In a statement, McGovern's family said the former senator died on Sunday morning.
"We are blessed to know that our father lived a long, successful and productive life advocating for the hungry, being a progressive voice for millions and fighting for peace."
He was admitted to hospice care earlier this month with a "combination of medical conditions, due to age, that have worsened over recent months", his family said at the time.
McGovern was first elected to Congress in 1956.
His bid for the presidency in 1972 was marred by what later emerged as a dirty-tricks campaign by President Nixon's re-election committee, including the break-in at Democratic National Headquarters in the Watergate Hotel, in Washington DC.
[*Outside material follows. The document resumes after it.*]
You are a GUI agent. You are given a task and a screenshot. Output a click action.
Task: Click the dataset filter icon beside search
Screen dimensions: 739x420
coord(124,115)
Nixon, who already enjoyed an advantage throughout the campaign, won a second term in one of the biggest landslides in modern US history.
However, he resigned in 1974 after the scale of the Watergate scandal became clear.
McGovern made two other brief attempts to obtain the Democratic nomination in 1968 and 1984.
At the time, he was seen as a leading voice of the Democratic party's liberal wing.
After four years in the House of Representatives, he was one of the senators for South Dakota from 1963 to 1981.
He helped create the Food for Peace programme, which sent US food overseas as a form of international aid, and became its first director in 1961.
Despite his failure to unseat Nixon, he left a lasting mark on US politics.
"I believe no other presidential candidate ever has had such an enduring impact in defeat," Mr Clinton said in 2006 at the dedication of McGovern's library in Mitchell, South Dakota, according to the Associated Press.
"Senator, the fires you lit then still burn in countless hearts."